▶ _DATA SUPPLIED_
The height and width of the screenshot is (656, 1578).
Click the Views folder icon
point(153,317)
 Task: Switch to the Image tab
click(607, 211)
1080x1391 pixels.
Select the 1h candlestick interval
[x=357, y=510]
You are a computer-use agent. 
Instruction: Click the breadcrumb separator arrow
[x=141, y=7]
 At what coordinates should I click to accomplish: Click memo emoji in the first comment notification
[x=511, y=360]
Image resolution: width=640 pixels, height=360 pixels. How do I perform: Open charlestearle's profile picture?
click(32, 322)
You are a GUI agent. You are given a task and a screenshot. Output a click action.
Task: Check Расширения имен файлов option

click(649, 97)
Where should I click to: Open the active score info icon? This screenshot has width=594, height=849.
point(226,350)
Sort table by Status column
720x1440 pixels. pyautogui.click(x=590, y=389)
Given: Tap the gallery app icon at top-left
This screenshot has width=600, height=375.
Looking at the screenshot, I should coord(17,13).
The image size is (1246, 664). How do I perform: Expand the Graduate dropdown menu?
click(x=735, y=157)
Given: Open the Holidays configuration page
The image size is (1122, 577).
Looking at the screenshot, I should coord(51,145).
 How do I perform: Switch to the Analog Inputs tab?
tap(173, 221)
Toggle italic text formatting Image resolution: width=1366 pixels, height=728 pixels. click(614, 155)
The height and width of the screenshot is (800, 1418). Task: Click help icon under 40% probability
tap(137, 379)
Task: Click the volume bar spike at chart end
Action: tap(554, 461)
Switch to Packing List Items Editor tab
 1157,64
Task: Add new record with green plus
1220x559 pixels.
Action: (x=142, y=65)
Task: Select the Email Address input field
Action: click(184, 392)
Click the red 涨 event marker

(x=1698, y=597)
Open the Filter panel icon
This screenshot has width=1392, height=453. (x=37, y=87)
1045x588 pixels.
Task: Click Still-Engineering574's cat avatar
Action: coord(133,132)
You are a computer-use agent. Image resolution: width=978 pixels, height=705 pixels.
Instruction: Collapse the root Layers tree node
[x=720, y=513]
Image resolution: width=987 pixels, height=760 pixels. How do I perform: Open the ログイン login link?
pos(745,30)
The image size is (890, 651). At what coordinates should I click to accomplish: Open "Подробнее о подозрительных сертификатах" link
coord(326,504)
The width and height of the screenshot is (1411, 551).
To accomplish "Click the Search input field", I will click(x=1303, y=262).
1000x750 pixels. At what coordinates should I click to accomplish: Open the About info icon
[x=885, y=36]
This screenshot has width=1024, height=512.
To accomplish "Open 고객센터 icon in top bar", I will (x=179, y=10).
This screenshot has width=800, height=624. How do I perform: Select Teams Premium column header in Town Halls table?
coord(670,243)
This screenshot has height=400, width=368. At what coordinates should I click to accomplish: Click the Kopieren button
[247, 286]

▶ _WHAT YOU ARE ASKED TO DO_
The output should consist only of the lines from the one with "The width and" through the final line of the records above, exactly.

▶ _EXERCISE ANSWER_
The width and height of the screenshot is (1411, 551).
To accomplish "Click the Search input field", I will click(x=1303, y=262).
1000x750 pixels. At what coordinates should I click to accomplish: Open the About info icon
[x=885, y=36]
This screenshot has width=1024, height=512.
To accomplish "Open 고객센터 icon in top bar", I will (x=179, y=10).
This screenshot has width=800, height=624. How do I perform: Select Teams Premium column header in Town Halls table?
coord(670,243)
This screenshot has height=400, width=368. At what coordinates should I click to accomplish: Click the Kopieren button
[247, 286]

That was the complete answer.